12 marzo 2014 / 19:08 / 4 anni fa

SINTESI-Pop Milano, rispettati impegni, rilancio può ripartire

di Andrea Mandalà

MILANO, 12 marzo (Reuters) - Il rilancio di Pop Milano riparte dagli impegni che il nuovo management ha saputo rispettare con piano industriale, aumento di capitale e riforma della governance con l‘obiettivo di evitare gli episodi di instabilità del passato ed attrarre in questo modo nuovi investitori istituzionali.

Ne è convinto Giuseppe Castagna, l‘AD nominato lo scorso gennaio alla guida della popolare milanese dopo le dimissioni di Piero Montani e le turbolenze all‘interno della banca che hanno portato ad un nuovo assetto di vertice.

E il mercato sembra crederci visto che ha premiato il titolo con un balzo del 5,28% giudicando positivamente il piano industriale anche se non ha mostrato particolari sorprese.

Gli analisti apprezzano l‘elevata patrimonializzazione prevista (CET 1 al 2016 atteso sopra il 12%) a fronte di un business che procede a buon ritmo con un utile operativo sopra le attese.

“Bpm è stata in grado di aumentare il coverage ratio sui crediti problematici senza impattare i livelli di capitale”, si legge in un report di un broker italiano.

“Abbiamo rispettato i tempi sugli impegni presi per la presentazione di piano industriale e riforma della governance”, ha detto Castagna nel corso della presentazione alla stampa del piano. “Mi auspico che gli investitori apprezzino il nostro lavoro”, ha commentato.

FIDUCIA SU RIMOZIONE ADD-ON, AVVIO AUMENTO 28/4 O 5/5

Per Castagna con il business plan, aumento di capitale da 500 milioni e una governance che punta a dare un maggiore equilibrio tra i diversi stakeholder la strada per la rimozione degli add-on è spianata.
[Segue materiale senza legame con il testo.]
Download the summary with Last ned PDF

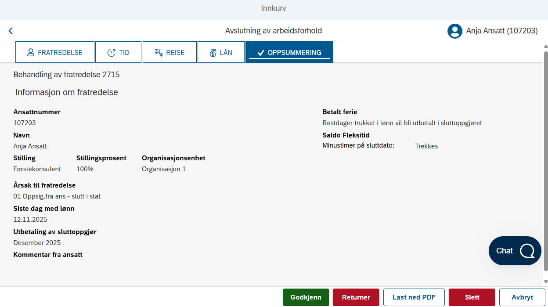pyautogui.click(x=414, y=297)
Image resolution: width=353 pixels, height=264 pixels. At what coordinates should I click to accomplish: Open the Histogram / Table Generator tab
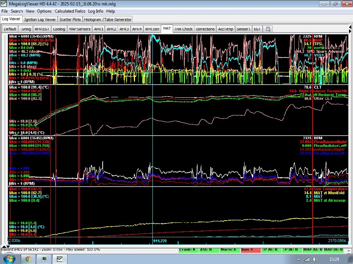pyautogui.click(x=108, y=19)
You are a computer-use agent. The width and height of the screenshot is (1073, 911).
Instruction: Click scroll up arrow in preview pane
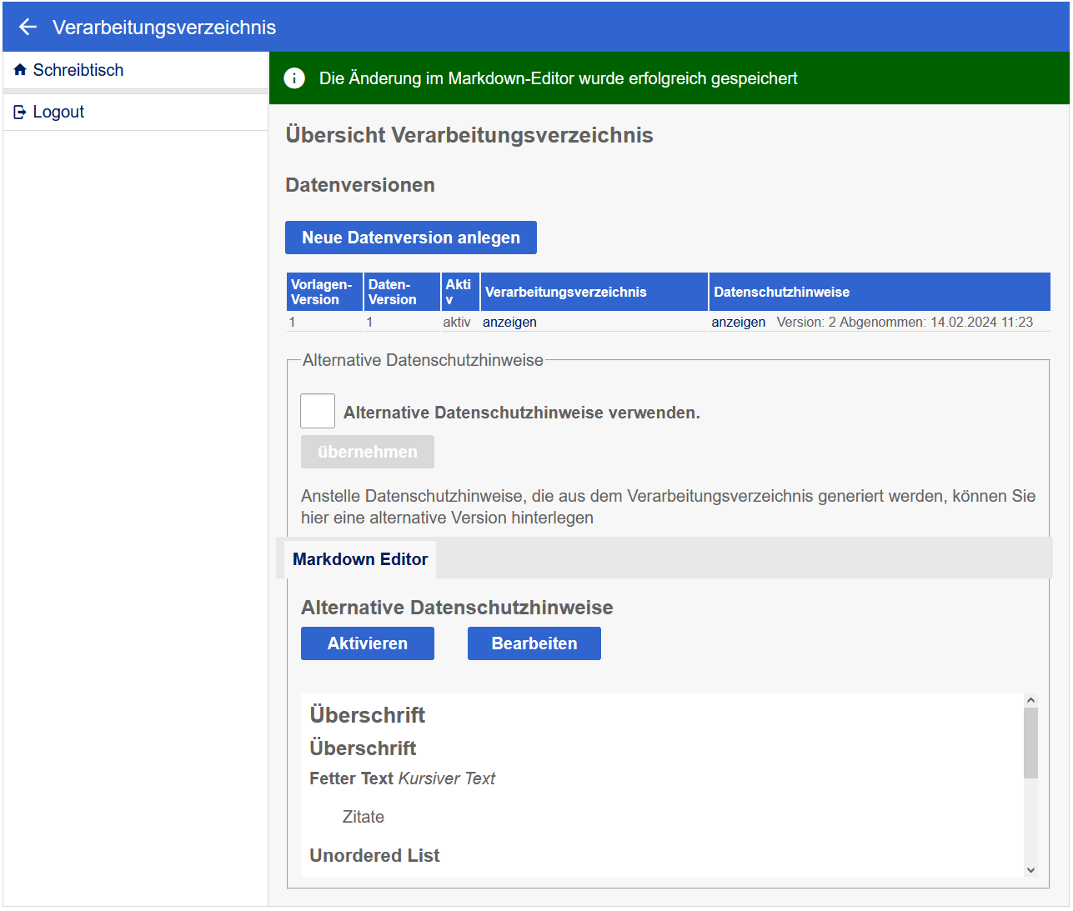click(x=1030, y=701)
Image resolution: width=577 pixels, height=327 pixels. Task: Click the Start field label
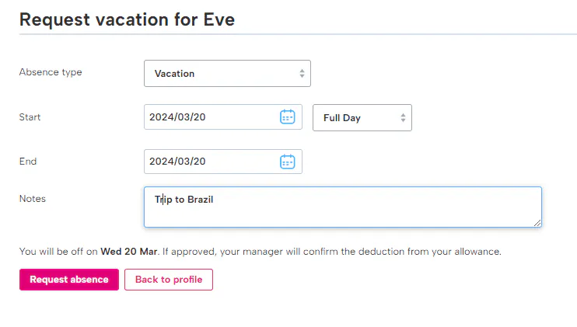point(30,117)
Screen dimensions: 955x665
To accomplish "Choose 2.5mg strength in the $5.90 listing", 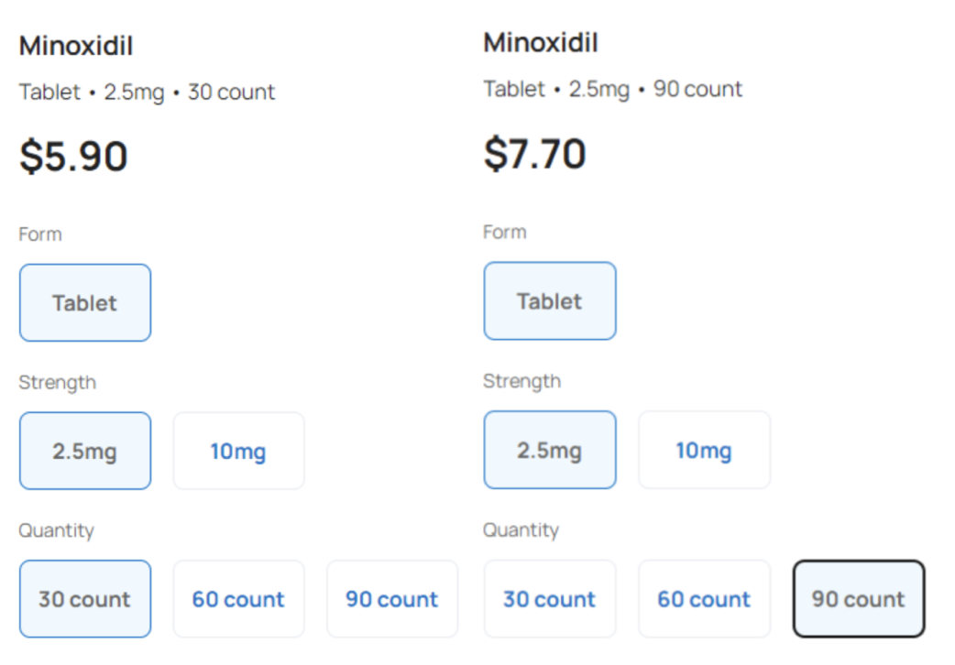I will 85,452.
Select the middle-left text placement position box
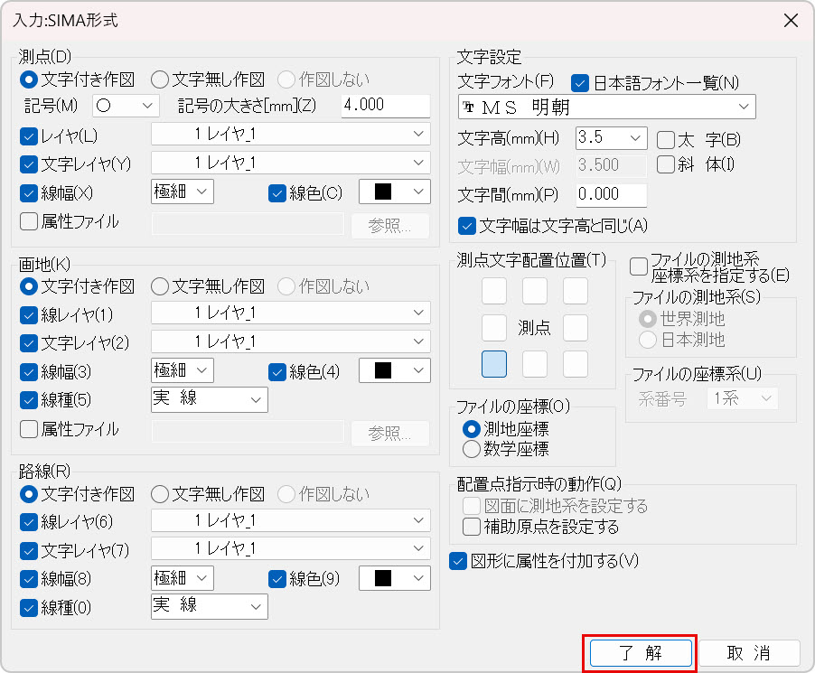Screen dimensions: 815x673 tap(494, 327)

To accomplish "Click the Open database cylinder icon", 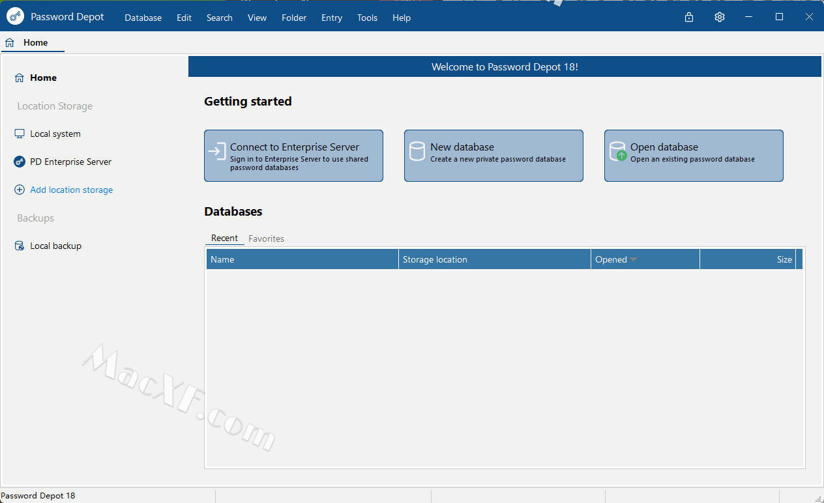I will click(x=617, y=152).
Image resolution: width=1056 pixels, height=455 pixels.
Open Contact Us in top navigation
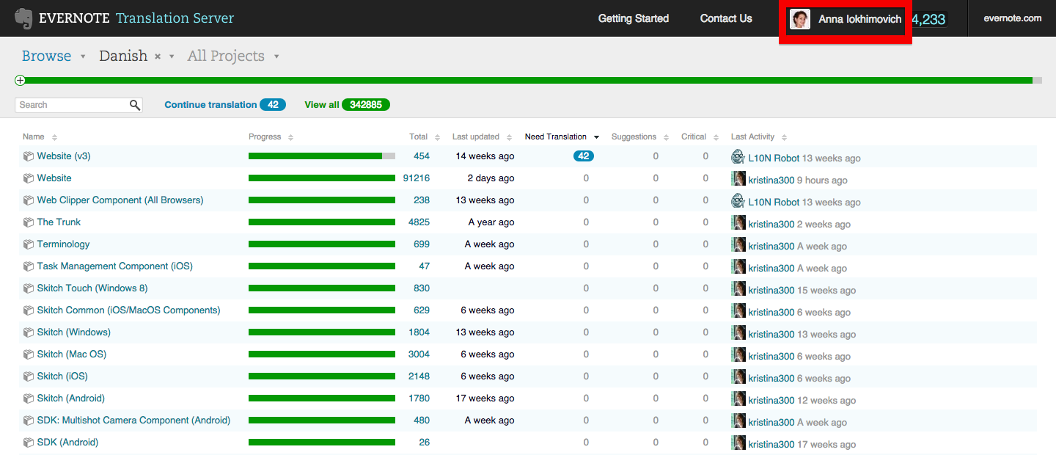[725, 18]
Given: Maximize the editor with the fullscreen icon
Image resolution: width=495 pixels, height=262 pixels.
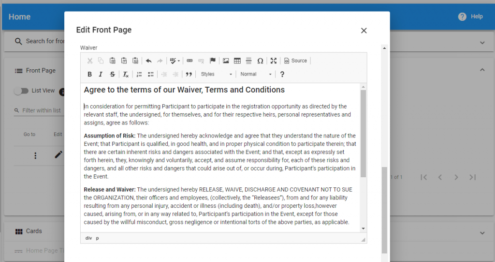Looking at the screenshot, I should pos(274,61).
Partendo da un CETI 1 del 7,1% a fine 2013 il beneficio sul Common Equity Tier 1 derivante dalla rimozione delle maggiori ponderazioni sul capitale è stimato attorno all‘1,8%, mentre l‘impatto dell‘aumento di capitale dovrebbe essere dell‘1,3%.

Con questi due eventi la banca potrebbe essere in grado di distribuire un dividendo già sul 2014 anche se il piano industriale, in via cautelativa, non lo contempla.

Quanto ai tempi dell‘aumento Castagna ha detto che potrebbe partire già il 28 aprile o, al più tardi, il 5 maggio trascorsi i ponti festivi, in un periodo in cui il mercato dovrebbe essere sgombro da altre operazioni di aumento già annunciate.

Nei prossimi giorni il manager insieme ai global coordinator dell‘aumento inizierà il roadshow per incontrare potenziali investitori.

L‘obiettivo di tutti gli sforzi che sta compiendo la banca è in primo luogo quello di “uscire dal girone di serie B o C” e solo successivamente, con una base patrimoniale più solida, l‘istituto potrà eventualmente valutare eventuali operazioni di M&A.

Altrimenti, “possiamo essere vittime di aggregazioni”, ha detto Castagna rispondendo ad una domanda su un eventuale ruolo della banca nell‘ambito di un processo di consolidamento del settore.

NESSUN CONTATTO CON MEDIOBANCA SU BAD BANK

Pop Milano potrà valutare le opportunità di cessione di pacchetti di crediti deteriorati ma solo con un ottica opportunistica.

“Siamo aperti a tutto ma con l‘aumento non abbiamo necessità di capitale attraverso la cessione di asset”, ha detto Castagna spiegando che l‘istituto lavora molto sui crediti incagliati.

Quanto invece al progetto di Mediobanca di creazione di una bad bank rivolta alle banche di media dimensione Castagna ha detto che “noi non siamo mai stati interpellati”.